Moving to a single holistic plan

A review of a sample of current care plans, and the way they have been developed, may be helpful in identifying the priorities for this improvement. The PRSB Implementation Guide provides A key development, consistent with national policy on support for Personalised Care across all health and care sectors, is the move towards an individual with complex needs having a single, integrated, care plan, rather than a series of plans developed by different parts of the health and social care system in isolation of one another. For a patient with severe mental illness, the related concerns and challenges might form a very prominent part of such an integrated plan; many will also have concurrent health challenges and needs. The intention is that the relevant services work together to plan and wrap support around the patient and their family in an integrated way, rather than as a series of sequential or disconnected encounters in which the service user or their friends and family have to adopt the role of the integrator.

A starting point would be to agree priority groups of service users who may already have more than one care plan because they need care from more than one part of the system of health and social care. This could be initiated by looking at service users registered with some sentinel practices or PCNs. Alternatively, the approach might focus initially on people with defined co-morbidity or risk that entails collaborative care with agencies beyond specialist mental health services.

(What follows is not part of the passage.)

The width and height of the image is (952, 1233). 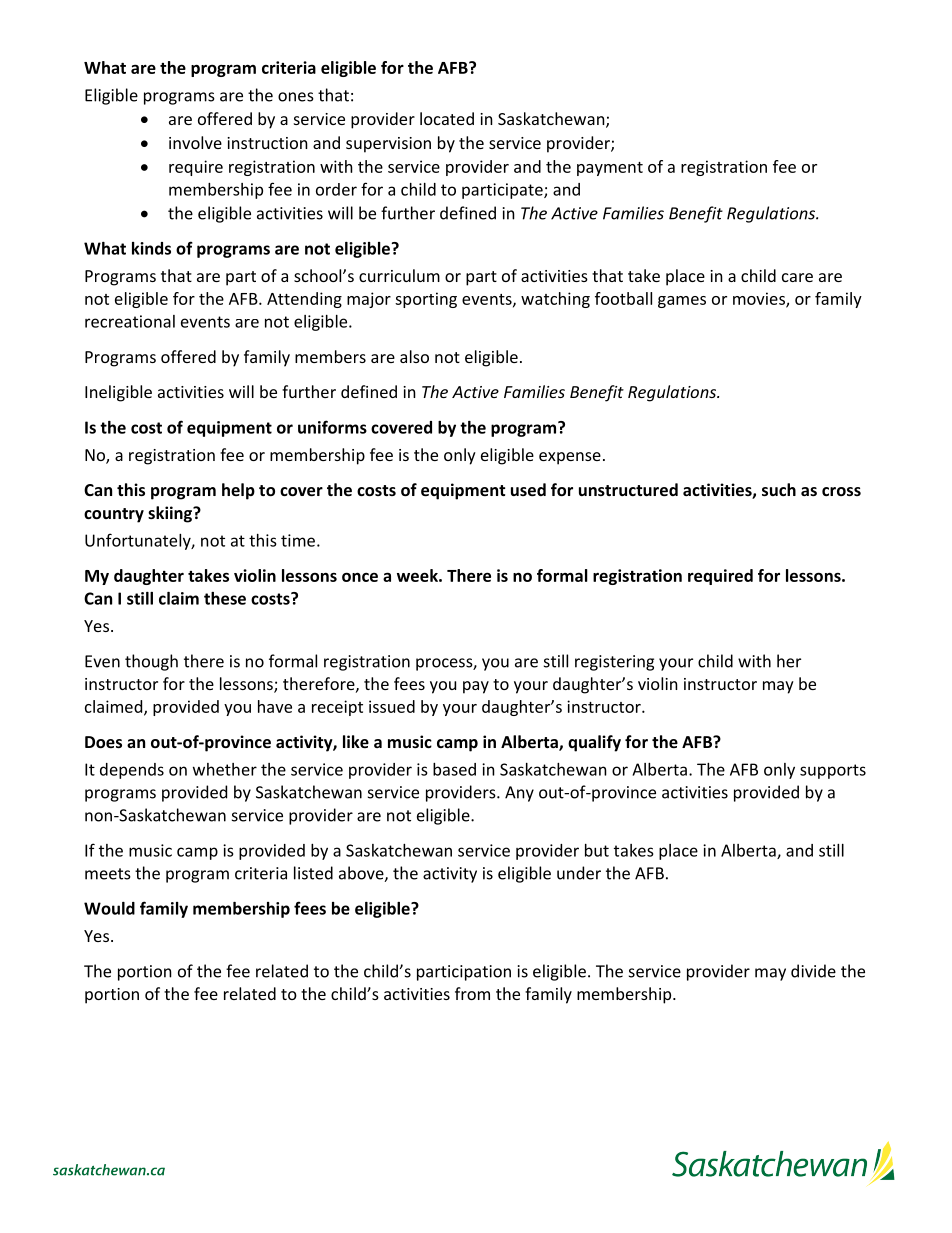 I want to click on skiing, so click(x=171, y=514).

The focus here is on the process of care planning and agreement on what should be shared, rather than solely on the technology used;

1. What is the process to agree which professional will initiate care planning and act as the “lead point of contact” for the service user?
2. Will initial plans be agreed with the service user in joint consultations or sequentially? Where and how will they be conducted?
3. What will be the process to agree the elements of the plans which should be available to professionals and potential authorised users beyond the immediate care teams, (A&E services, Ambulance Services, Social services, etc.) with the service user’s consent?
4. How will elements of the plan be updated following consultations in a way which is proportionate, to allow contact and progress notes to be maintained by the service conducting the consultation, whilst avoiding unnecessary work for partners in care if there is no significant change to the personalised care and support plan?
5. What are the implications for workload, logistics, and administration arising out of these decisions?

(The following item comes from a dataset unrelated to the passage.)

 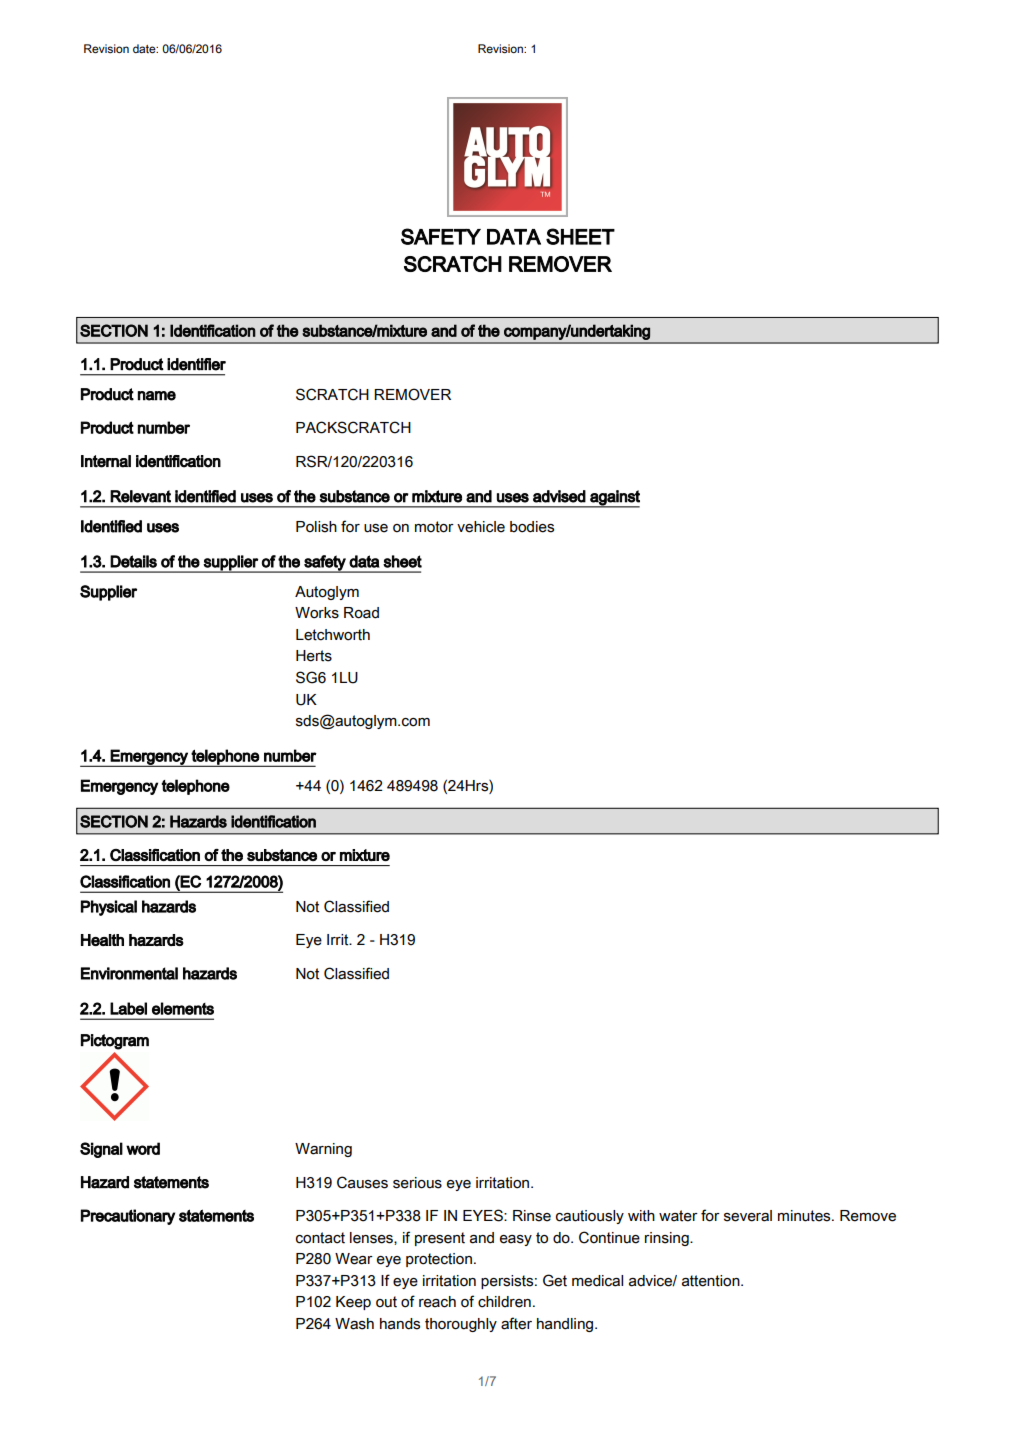 I want to click on bodies, so click(x=532, y=527).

The answers to these questions and others will best be elicited through focused joint working, grounded in real, or at least realistic examples. This will entail process mapping, and co-design with a range of professionals, service users, and families. Resources from the toolkit and outputs from the Simulation element of this project will be valuable. Some organisations would adopt an approach such as a Rapid Process Improvement Workshop, planned over several weeks and conducted over a number of sequential days, to develop prototype ways of working that could be tested in the field.